Roadmap
This document describes what we plan to build next.
If you are looking for runnable examples, see docs/demos.md.
If you are looking for what already exists, start with:
docs/feature-index.mdfor a map of features to behavior specifications and modules.CHANGELOG.mdfor released changes.
Principles
Behavior specifications are the authoritative definition of behavior.
Every behavior that exists is specified.
Validation and documentation are part of the product.
Raw corpus items remain readable, portable files.
Derived artifacts are stored under the corpus and can coexist for multiple implementations.
Completed foundations
These are the capability slices that already exist and have end-to-end behavior specifications.
Retrieval evaluation and datasets
Dataset authoring workflow for small hand-labeled sets and larger synthetic sets.
Evaluation reports with per-query diagnostics and summary metrics.
Versioned dataset formats and deterministic reports for stable inputs.
Retrieval quality upgrades
Tuned lexical baseline with BM25, n-gram range controls, and stop word policies.
Reranking stage for top-N candidates with explicit stage metadata.
Hybrid retrieval with explicit fusion weights and stage-level scores.
Context pack policy surfaces
Policy variants for formatting, ordering, and metadata inclusion.
Token and character budget strategies with explicit selectors.
Documentation and examples that show how policy choices change outputs.
Extraction evaluation harness
This evaluation harness compares extraction approaches in a way that is measurable, repeatable, and useful for practical engineering decisions.
Corpus analysis tools
Lightweight analysis utilities summarize corpus themes and guide curation:
Basic corpus profiling with deterministic metrics for raw items and extracted text.
Topic modeling with BERTopic and optional LLM-assisted labeling.
Side-by-side analysis outputs stored under the corpus for reproducible comparison.

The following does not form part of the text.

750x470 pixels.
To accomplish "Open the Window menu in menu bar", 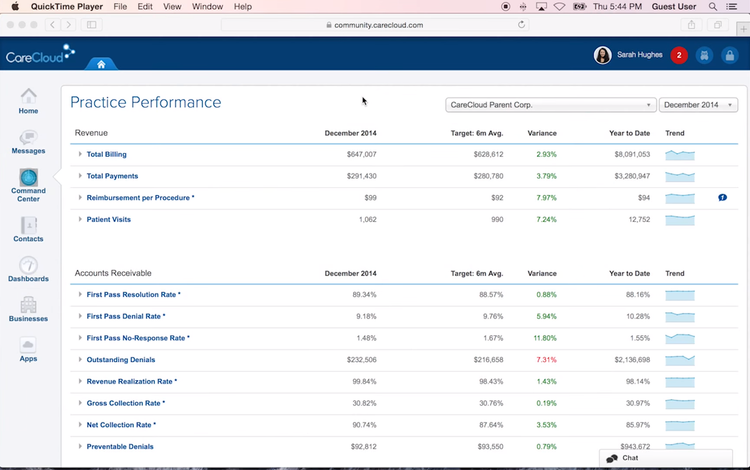I will click(207, 7).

Sequence analysis (Markov analysis)
Goal: provide a sequence-oriented analysis backend for corpora where order matters (conversations, timelines, logs).
Deliverables:
Markov analysis for sequence-driven corpora (including hidden Markov models where appropriate).

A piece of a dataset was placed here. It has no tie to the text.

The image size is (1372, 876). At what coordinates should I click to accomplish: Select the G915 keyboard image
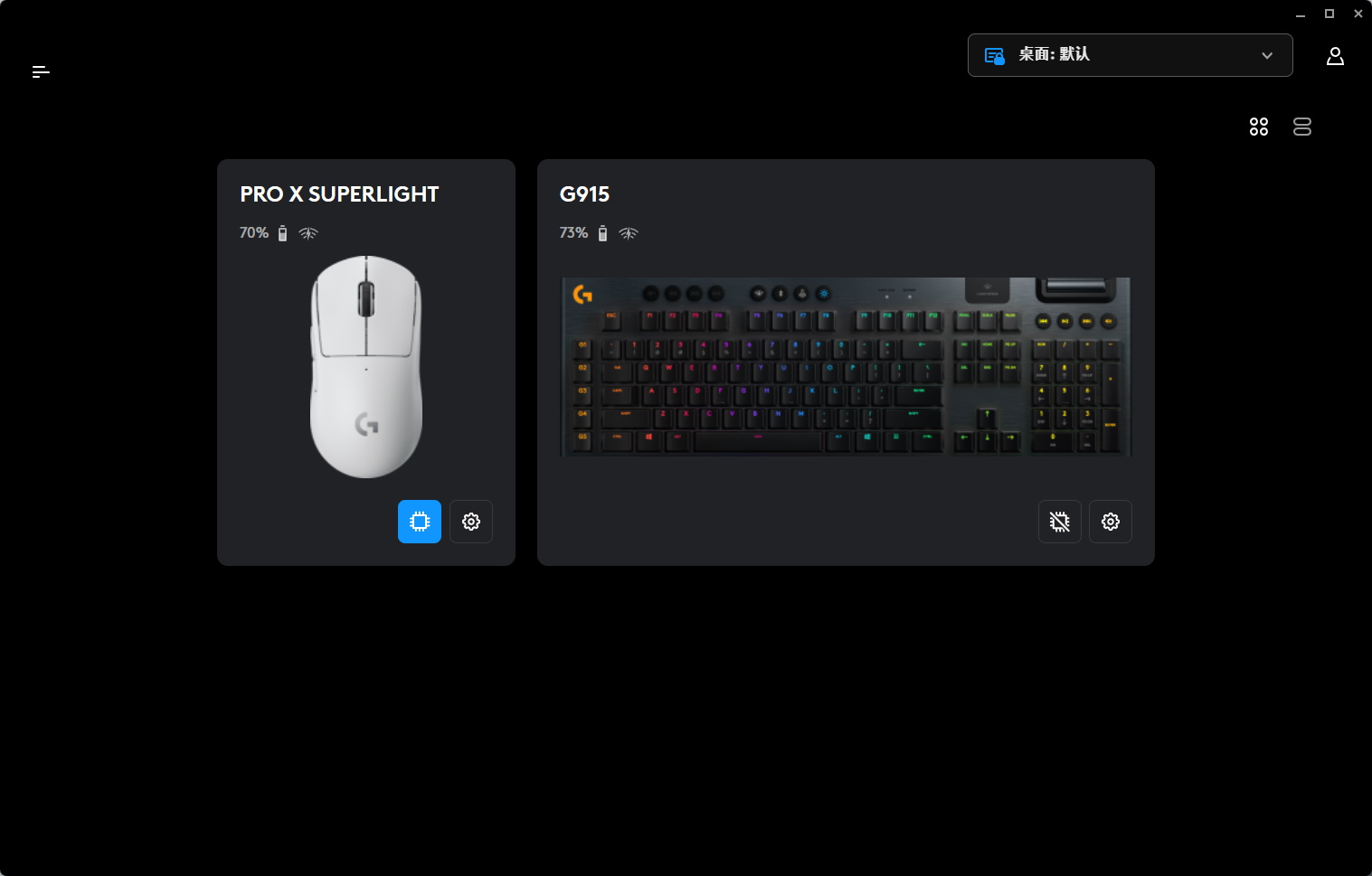[846, 366]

A report format that explains state transitions and emissions with evidence.
Evaluation guidance for comparing HMM outputs across corpora or snapshots.
Acceptance checks:
HMM analysis is reproducible for the same corpus state and extraction snapshot.
Reports are exportable and readable without custom tooling.
Text utilities
Small, reusable building blocks for transforming text in ways that are hard to do reliably with one-shot generation.
Deliverables:
Text extraction and slicing utilities that operate via a virtual file editing tool loop.
Optional higher-level utilities built on the same pattern (annotation, linking, redaction).
Documentation and runnable demos that show the mechanism and how to use each utility.
Acceptance checks:
Utilities have end-to-end behavior specifications and are fully covered by tests.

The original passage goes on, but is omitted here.